Contribution

Overview

For the Contribution, we supplemented the experimental characteristics of the part elements in Escherichia coli (BBa_I732021, BBa_K2213000). These studies involve two main aspects: construction of a T7RNAP library based on the PlacUV5 mutant and replacing the lacUV5 promoter with different expression strengths to alleviate the burden on the host organism. These data were added to the corresponding BioBricks.

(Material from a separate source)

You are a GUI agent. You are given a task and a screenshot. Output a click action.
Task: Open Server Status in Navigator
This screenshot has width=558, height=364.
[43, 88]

1. Construction of T7 RNAP expression library

lacUV5 promoter is mostly utilized for the efficient expression of T7RNAP, further combined with the T7 promoter to achieve high-level expression of recombinant proteins or target genes (Fig.1). In our investigation, we initially employed the pET system for expressing xylose reductases from different sources to produce xylitol. However, achieving high-level expression of T7RNAP does not necessarily enhance the yield of the target gene. On the contrary, it is essential to consider the physiological characteristics of the target gene, aiming to balance the expression relationship between the two. This approach allows for obtaining an optimal expression intensity ratio that not only enhances the expression of the target gene but also reduces the burden on the growth host of E.coli [1].

Fig.1 Schematic Diagram of pET Expression System

Therefore, based on the obtained promoter library, we assembled the T7 RNAP onto plasmids with different strengths of promoters for testing. The resulting pET expression system can achieve the production of various intensities of combinations and can be applied to different types of E.coli (such as DH5α, MG1655, etc.). Here, we chose DH5α as a representative strain for application. Through qPCR analysis of transcriptional levels, we found that by optimizing in this manner, we obtained a T7RNAP library with different intensities, and the transcriptional levels showed a positive correlation with the previously measured fluorescence intensities (Fig.2).

Fig.2 Relative transcription levels of T7 RNAP

2. LacUV5_EutS

EutS constitutes one of the shell proteins comprising the Ethanolamine Utilization Bacterial Microcompartment (BMC) in E. coli and various other enterobacteria species. In 2016, the CU-Boulder team demonstrated that it is possible to engineer a functional BMC solely using EutS. However, when compelled to produce BMC, E. coli experiences a heightened burden, consequently impacting the normal growth of the bacterial cells. Therefore, we attempted mutations in the -35 and -10 regions of the lacUV5 promoter and constructed a promoter expression library. The EutS gene was cloned downstream of the lacUV5 promoter mutants and tested in DH5α. We monitored changes in OD600 values over 24 hours. The results indicate that strategically reducing transcription levels effectively alleviates the host burden in E.coli. The mutant strain with a weaker lacUV5 promoter showed a 1.27-fold increase in OD600 compared to the control (Fig.3, BBa_K4941097).

Fig. 3 The impact of different lacUV5 promoters driving mutS on host growth.

All of these may be helpful to other teams and we hope it will make some contribution to the iGEM community.

Reference

[1] Zhang ZX, Nong FT, Wang YZ, Yan CX, Gu Y, Song P, Sun XM. Strategies for efficient production of recombinant proteins in Escherichia coli: alleviating the host burden and enhancing protein activity. Microb Cell Fact. 2022 Sep 15;21(1):191.